Pauline Jacquemard: «Nous sommes en train d’identifier de potentiels partenaires. Certains proposent des modulateurs qui permettent de modéliser l’impact carbone d’un événement. C’est une bonne chose mais, dans ce cas précis, ce n’est qu’une fois l’événement réalisé qu’on pourra déterminer son impact. Ce que nous préfèrerions faire, c’est être pro-actifs et intervenir dès la proposition gastronomique en donnant à nos clients le réel impact carbone de celle-ci. Ainsi pourra-t-il se déterminer en toute connaissance de cause. C’est un travail long et considérable pour nos équipes de production, mais nous y tenons.»
Autre pilier, les dynamiques socio-économiques locales, et notamment le gaspillage alimentaire et l’insertion professionnelle…
Pauline Jacquemard: «Sur la question du gaspillage alimentaire, nous avons mis en place des partenariats de récupération. Chez nous, l’essentiel du gaspillage se situe plutôt à la fin de l’événement. Notamment parce que des invités ne se sont pas présentés ou que certains clients souhaitaient proposer un buffet trop généreux. La société SAVR vient récupérer ces invendus pour les redistribuer aux associations d’aide alimentaire. Ainsi, nous avons distribué plus de 8 000 repas sur le premier semestre.
Par ailleurs, nous travaillons beaucoup avec les ESAT. Nous avons particulièrement à cœur d’intégrer des personnes en situation de handicap dans nos équipes. Pour ce faire nous avons développé plusieurs partenariats, notamment avec l’ESAT Berthier dans le 17eme arrondissement. Certains sont venus travailler avec nous à Rolland Garros et sur nos réceptions au Parc des Princes. L’objectif, à terme, est de pouvoir leur permettre d’intégrer nos équipes de manière permanente.»
Autre élément important, la décoration. Peut-elle être pleinement durable?
Pauline Jacquemard: «Nous sommes notre propre loueur de matériels, ce qui est une force. Cela nous permet de stocker les différents éléments pour les mutualiser et prolonger au maximum leur durée de vie.
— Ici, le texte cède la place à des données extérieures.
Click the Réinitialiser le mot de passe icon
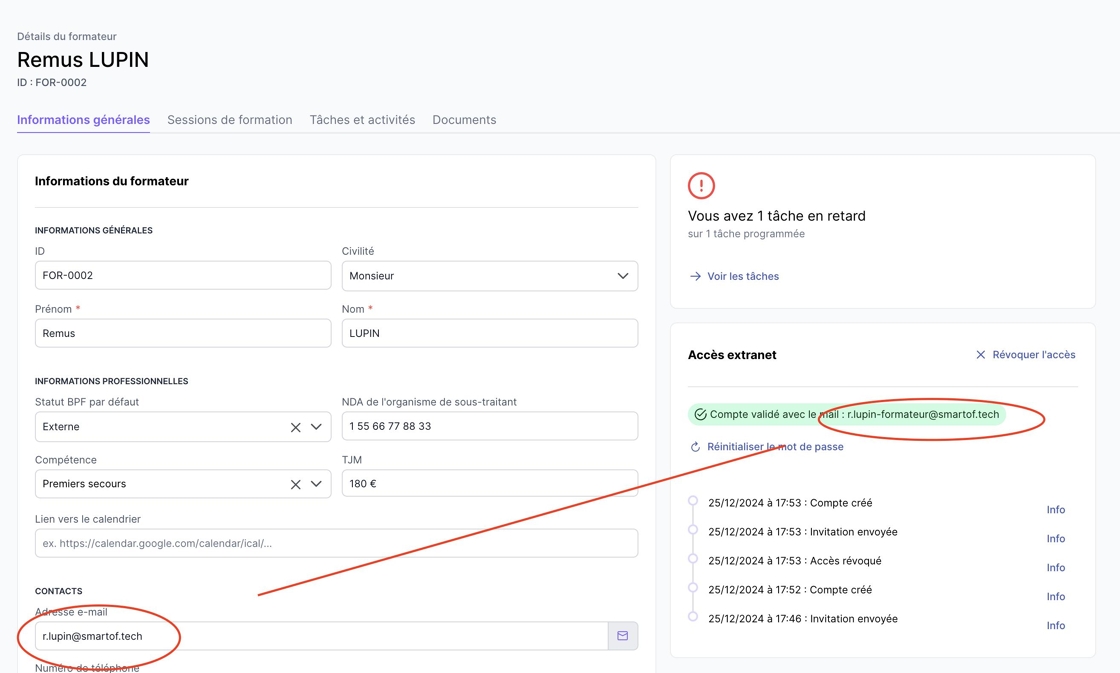The width and height of the screenshot is (1120, 673). click(x=695, y=447)
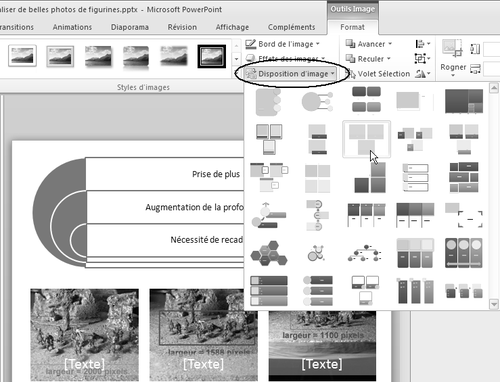Click the layout gallery scroll down arrow
This screenshot has width=500, height=382.
494,304
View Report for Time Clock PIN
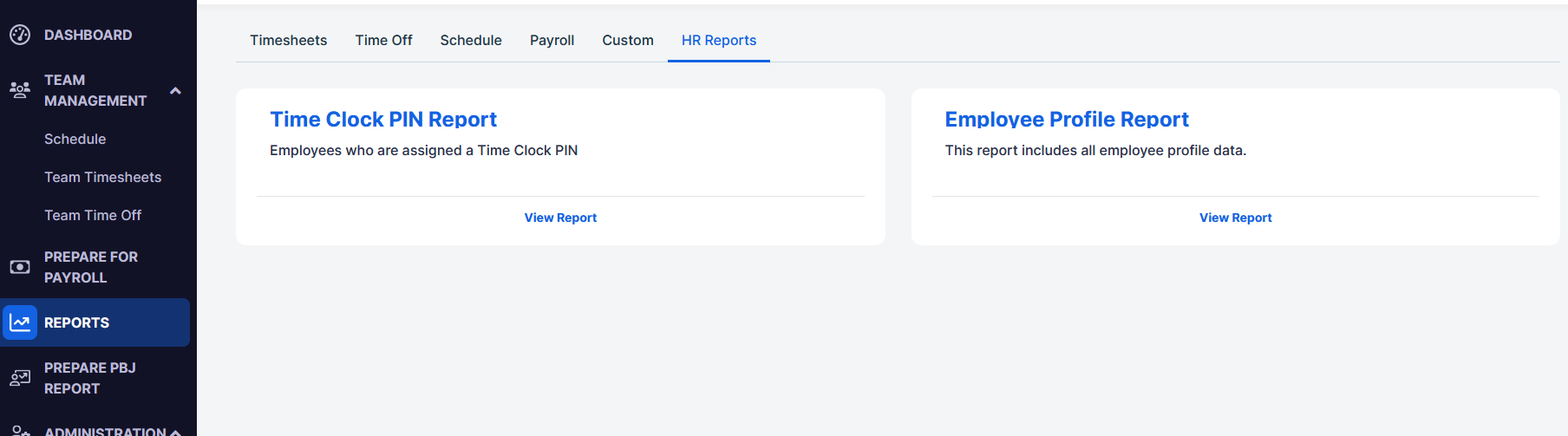 (x=560, y=218)
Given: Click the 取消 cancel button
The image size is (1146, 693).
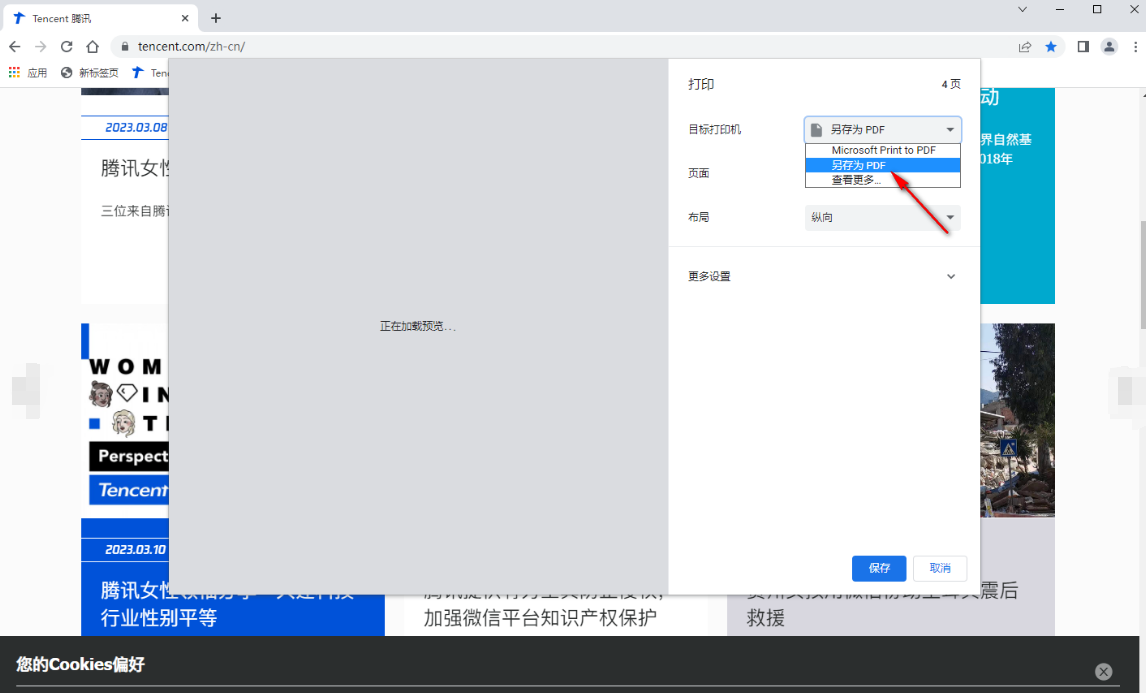Looking at the screenshot, I should coord(939,567).
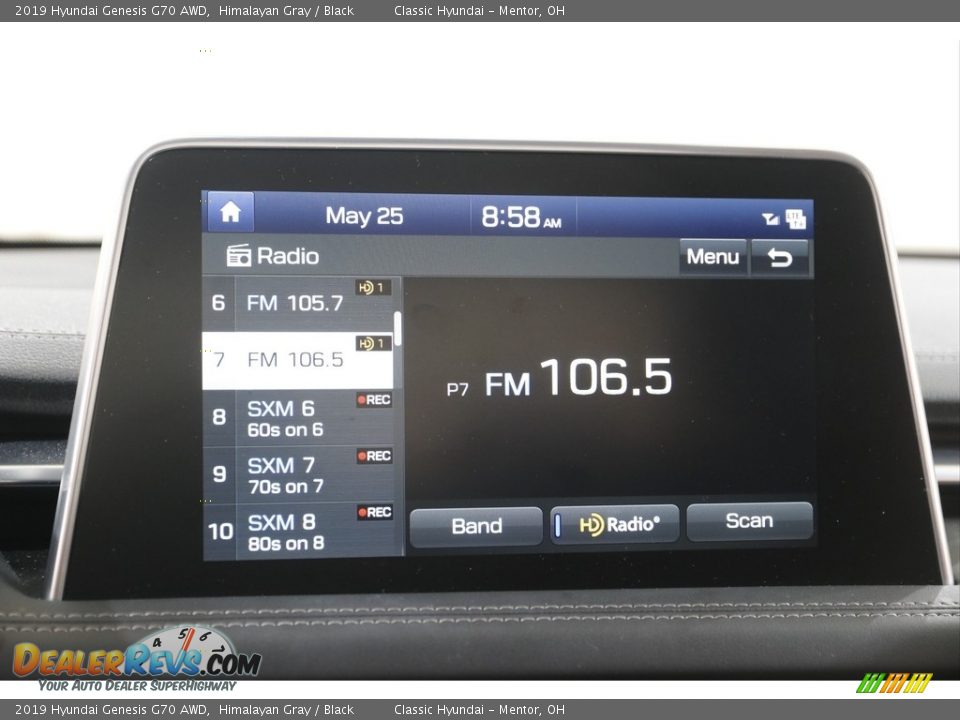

Néanmoins, il reste toujours quelques pièces de déco bien spécifiques, par exemple celles qu’a demandé un client et qu’aucun autre ne voudra. Sur ces produits là (ou sur ceux passés de mode), nous avons lancé début 2023 un partenariat avec la plateforme Bloowm qui nous permet de les revendre en seconde main. Nous attendons de voir les premiers résultats, mais notre idée est de reverser le fruit de ces ventes à des associations. Enfin, pour ce qui concerne les structures plus lourdes, nous avons démarré un test avec Muto qui les récupère pour en faire don à des associations de l’économie sociale et solidaire ou à des acteurs de la culture.»
Y a-t-il des domaines qui, aujourd’hui encore, posent des difficultés particulières?
Pauline Jacquemard: «Bien sûr. Elles sont souvent liées aux filières. Pour vous donner deux exemples parmi d’autres, je vous citerais les emballages, plastique notamment. Si nous ne proposons plus du tout de plastique à usage unique, nous devons subir celui de nos fournisseurs, ceux des emballages des produits que nous leur commandons. De même, nous avons encore beaucoup de mal avec la réutilisation de nos bouteilles de vin. Quant au deuxième exemple, il concerne la filière fleurs et plantes. Contrairement à d’autres, il ne leur a jamais été demandé de se structurer. Ils ne peuvent pas garantir la traçabilité de leurs produits, et ne peuvent donc pas nous fournir ces informations.